* **WHAT TO WORK ON**:
1) Could you shorten the paragraph beginning "We may simplify the problem" from the coupon collector text below into a brief list of its main points?
2) In the coupon collector text below, what uses does the writer say they have made of the coupon collector example? List every one.

* **TEXT TO READ**:
Random methods of estimating p must be considered only a small footnote in the long history of the endeavours – to some very interesting and to others completely useless – to calculate p to an ever-increasing number of digits. Two years ago a team of Japanese scientists used 400 hours of supercomputer time to compute p to 1.24 trillion places. If printed, this number which begins

3.141592653589793238462643383279502884197169399375105820974944...

would extend for almost 20 million miles.

Collecting Coupons

One of my favourite statistical examples is one I met first as a graduate student and have used many times both as a classroom example and as a programming exercise. Indeed, about a dozen years ago I wrote a four-page brochure using it to introduce the J language. It is known as the coupon collector’s problem, and has its application in the repeated purchase of some product such as breakfast cereal until a complete set of prizes, contained one in each box, is obtained. We are interested in knowing how many boxes of cereal must be purchased on the average until we have all of the prizes.

We may simplify the problem by eliminating the cereal boxes – and the cost of purchasing them and the bother of eating the cereal – by imagining that we have a box containing a number of slips of paper each with one of the integers 1, 2, ... written on it, one slip for each different prize. For example, if there are five prizes in the cereal boxes, then our simplified model would be a box with five slips bearing the integers 1, 2, 3, 4 and 5. Instead of purchasing the cereal, we would repeatedly draw a slip from the box, write down the number on it, replace the slip in the box, and continue until all of the five different numbers appeared in our list. If there were six different prizes in the cereal boxes, we could use an even simpler model than drawing numbered slips by rolling an unbiased die repeatedly until all six different faces had appeared.

* **DATA ENTRIES**:
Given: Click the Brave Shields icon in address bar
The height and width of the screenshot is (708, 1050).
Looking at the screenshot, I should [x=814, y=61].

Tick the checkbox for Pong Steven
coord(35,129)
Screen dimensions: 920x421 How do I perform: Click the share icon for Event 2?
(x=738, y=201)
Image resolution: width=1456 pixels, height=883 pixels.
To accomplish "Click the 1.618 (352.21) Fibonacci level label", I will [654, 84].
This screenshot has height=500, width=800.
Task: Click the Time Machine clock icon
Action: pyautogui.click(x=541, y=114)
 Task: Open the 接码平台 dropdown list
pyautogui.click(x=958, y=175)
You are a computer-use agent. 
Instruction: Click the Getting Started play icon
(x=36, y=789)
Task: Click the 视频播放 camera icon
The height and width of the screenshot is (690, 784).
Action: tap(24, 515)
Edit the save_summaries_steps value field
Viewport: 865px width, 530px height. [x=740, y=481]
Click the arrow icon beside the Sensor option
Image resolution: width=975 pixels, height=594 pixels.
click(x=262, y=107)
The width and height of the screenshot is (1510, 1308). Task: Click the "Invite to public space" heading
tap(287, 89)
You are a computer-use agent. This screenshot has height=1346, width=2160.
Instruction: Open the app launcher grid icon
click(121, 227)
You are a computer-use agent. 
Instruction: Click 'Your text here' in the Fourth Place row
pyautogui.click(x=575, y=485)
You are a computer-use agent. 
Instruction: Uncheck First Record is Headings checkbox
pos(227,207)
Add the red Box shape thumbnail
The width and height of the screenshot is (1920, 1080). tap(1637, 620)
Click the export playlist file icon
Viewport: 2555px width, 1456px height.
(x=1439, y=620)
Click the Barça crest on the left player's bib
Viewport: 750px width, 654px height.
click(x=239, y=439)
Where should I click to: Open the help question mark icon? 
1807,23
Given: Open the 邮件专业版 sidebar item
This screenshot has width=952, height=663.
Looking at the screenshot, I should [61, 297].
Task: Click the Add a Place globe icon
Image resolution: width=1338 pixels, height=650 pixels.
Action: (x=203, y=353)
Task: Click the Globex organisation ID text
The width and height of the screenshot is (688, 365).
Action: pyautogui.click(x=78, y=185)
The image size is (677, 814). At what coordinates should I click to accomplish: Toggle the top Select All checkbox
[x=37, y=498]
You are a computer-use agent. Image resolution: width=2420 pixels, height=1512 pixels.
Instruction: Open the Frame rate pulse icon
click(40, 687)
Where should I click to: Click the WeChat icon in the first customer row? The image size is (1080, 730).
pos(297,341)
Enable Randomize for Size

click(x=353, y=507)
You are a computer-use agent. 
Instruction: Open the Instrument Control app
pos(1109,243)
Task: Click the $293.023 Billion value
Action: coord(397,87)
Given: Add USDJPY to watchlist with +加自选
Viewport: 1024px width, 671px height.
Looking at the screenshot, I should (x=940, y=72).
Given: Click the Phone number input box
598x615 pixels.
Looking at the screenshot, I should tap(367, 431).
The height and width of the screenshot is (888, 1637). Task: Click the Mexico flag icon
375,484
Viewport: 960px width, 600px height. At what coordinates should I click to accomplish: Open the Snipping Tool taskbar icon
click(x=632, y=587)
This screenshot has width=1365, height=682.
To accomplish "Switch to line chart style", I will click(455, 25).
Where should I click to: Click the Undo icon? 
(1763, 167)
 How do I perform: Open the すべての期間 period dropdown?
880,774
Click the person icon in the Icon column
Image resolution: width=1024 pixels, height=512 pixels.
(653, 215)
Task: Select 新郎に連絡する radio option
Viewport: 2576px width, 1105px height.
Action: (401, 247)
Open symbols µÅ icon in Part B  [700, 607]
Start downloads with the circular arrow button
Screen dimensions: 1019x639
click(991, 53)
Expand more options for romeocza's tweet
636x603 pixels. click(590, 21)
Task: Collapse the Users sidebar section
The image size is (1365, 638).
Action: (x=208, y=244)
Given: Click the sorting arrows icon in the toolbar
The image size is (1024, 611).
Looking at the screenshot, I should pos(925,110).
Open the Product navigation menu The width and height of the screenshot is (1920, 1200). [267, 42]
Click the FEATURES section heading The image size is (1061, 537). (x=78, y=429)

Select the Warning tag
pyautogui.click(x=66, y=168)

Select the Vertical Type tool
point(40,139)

* **RESULTS OF THE EXERCISE**:
1)
- The model removes the cereal boxes, their cost, and the bother of eating the cereal.
- It uses a box of paper slips instead: one slip per prize, each bearing a different integer (1, 2, ...).
- With five prizes, the box holds five slips numbered 1 through 5.
- You draw a slip, write down its number, and put the slip back. You repeat this until all five numbers appear in the list.
- With six prizes, an even simpler model is to roll an unbiased die until all six faces have appeared.

2)
- A classroom example
- A programming exercise
- A four-page brochure introducing the J language, written about a dozen years ago